Provided text:
>> BEGIN
Repairing unrepairable VMDK's

This week, the RAID-set for our VMWare machine crashed. Our sysadmin replaced the drives, rebuilt the set and restarted the VM’s. Not a problem for most VM’s, but one wouldn’t start, complaining about a corrupted disk. So i asked the sysadmin to copy the troublesome VM out to see what could be done. I dropped the .vmx file into VMWare Fusion and as expected I was confronted with a gruesome message:

VMWare does not leave any room for hope

This doesn’t really give any information about what is wrong with the file. Luckily, VMWare keeps a pretty detailed logfile. Looking in the logfile, i saw a whole bunch of lines like this:

2017–04–05T08:58:55.230+02:00| Worker#0| I125: DISKLIB-LEGCHK: The GTE [62] in GT [7522] is invalid (980705138)

Great! So all we need to do is find GTE 62 in GT 7522 and make it valid!

Couple of questions though… What’s a GT? What’s a GTE? What makes them invalid? Where do i find them? And what are these numbers? Byte offsets? Miles from the VMWare headquarters? If I want to get to the bottom of this, I need to know how VMDK’s work.

Now before heading straight away to the googles, let’s see what we already know about VMDK’s. They’re virtual disks, and they have a couple of features that are interesting. Thinking about these things allows us to make assumptions about the implementation of the software and helps to make it easier to understand the data.

Let’s think like a VMWare engineer

First, the most common type of virtual disk is the one that starts out small and grows as you write data to it. An empty 500 Gig virtual drive takes up only megabytes. Now let’s think like a VMWare engineer. The obvious way to build this is to assume the entire disk is filled with zeroes. Then, when something is written to the disk, you just write the new data somewhere in the VMDK file, and map the written sectors in the file to the sectors in the virtual disk. So you’ll need some administration, some table to store this mapping.
>> END
Dataset rows:
>> BEGIN
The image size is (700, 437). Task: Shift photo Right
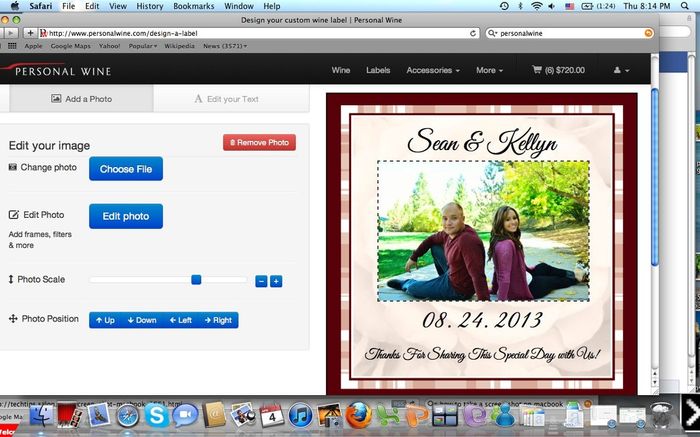point(217,320)
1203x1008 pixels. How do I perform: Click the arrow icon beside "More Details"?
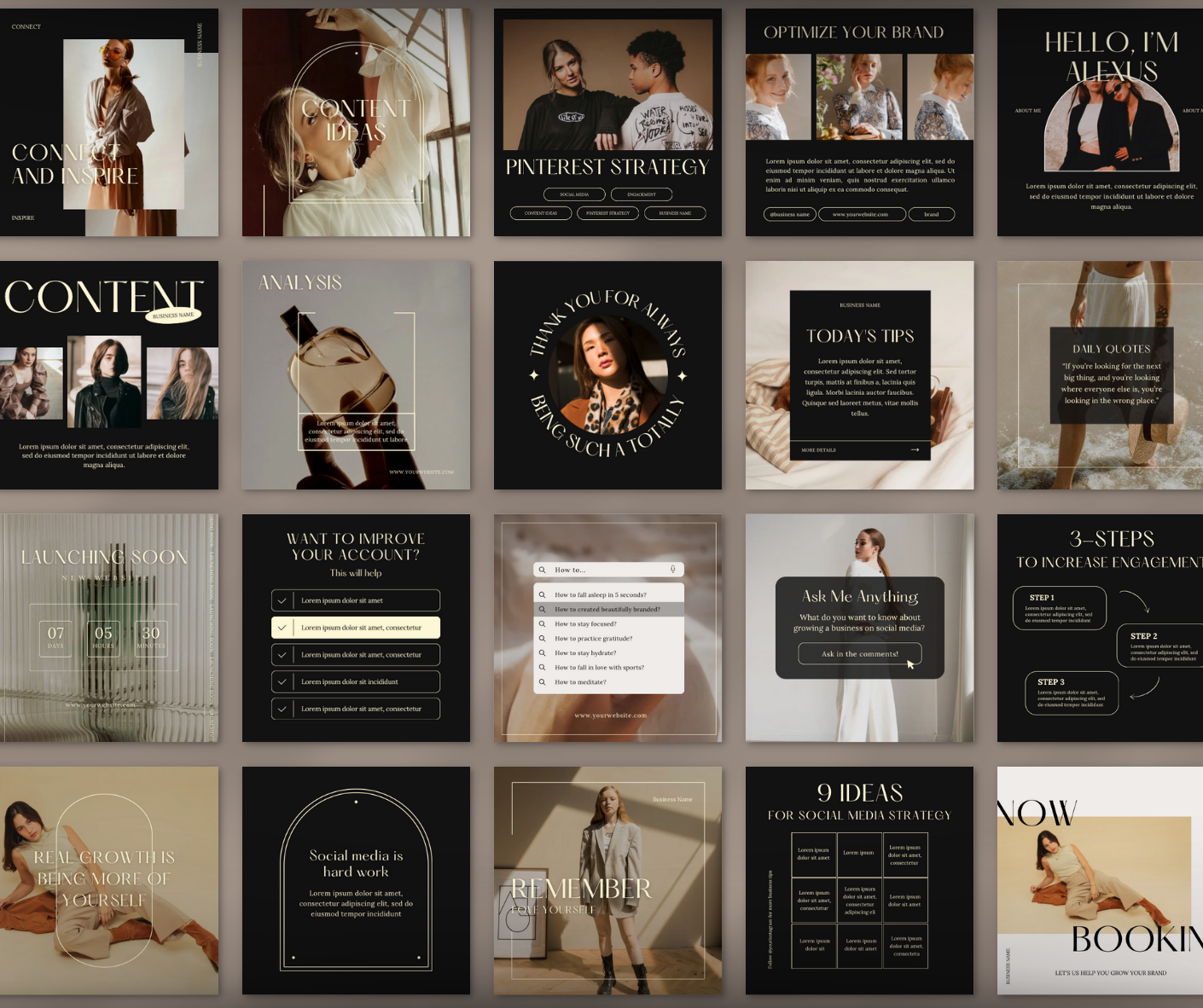click(915, 449)
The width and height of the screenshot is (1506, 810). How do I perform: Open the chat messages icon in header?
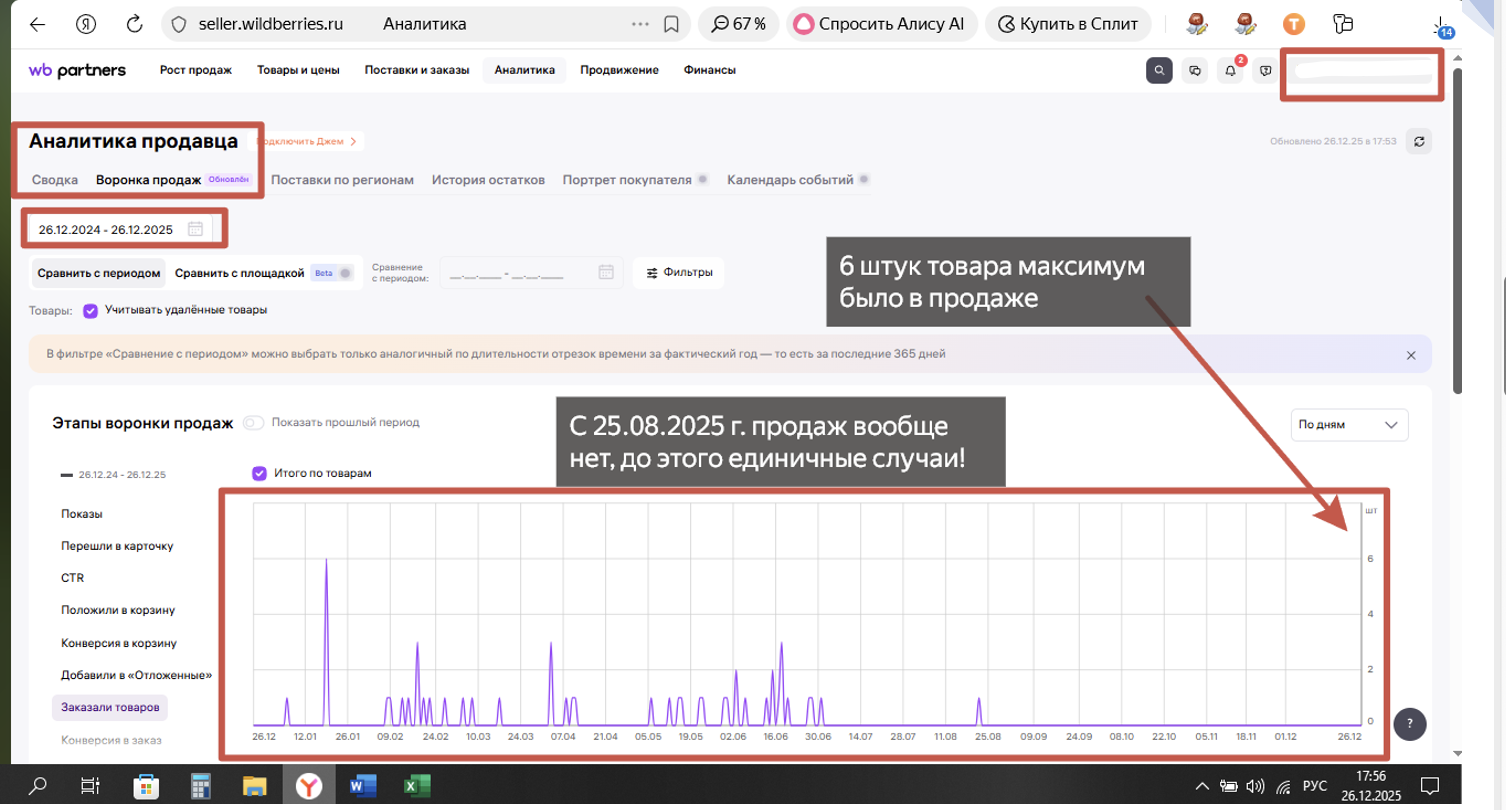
>> END
Required actions:
[A] In the VMDK repair post above the listing, substitute "log file" for "logfile" and give the passage again, starting with "This week, the" and going on through "make it valid!".
[B] According to the VMDK repair post, what did the sysadmin do after the RAID-set crashed?

Expected answers:
[A]
This week, the RAID-set for our VMWare machine crashed. Our sysadmin replaced the drives, rebuilt the set and restarted the VM’s. Not a problem for most VM’s, but one wouldn’t start, complaining about a corrupted disk. So i asked the sysadmin to copy the troublesome VM out to see what could be done. I dropped the .vmx file into VMWare Fusion and as expected I was confronted with a gruesome message:

VMWare does not leave any room for hope

This doesn’t really give any information about what is wrong with the file. Luckily, VMWare keeps a pretty detailed log file. Looking in the log file, i saw a whole bunch of lines like this:

2017–04–05T08:58:55.230+02:00| Worker#0| I125: DISKLIB-LEGCHK: The GTE [62] in GT [7522] is invalid (980705138)

Great! So all we need to do is find GTE 62 in GT 7522 and make it valid!

[B] The sysadmin replaced the drives, rebuilt the set and restarted the VMs.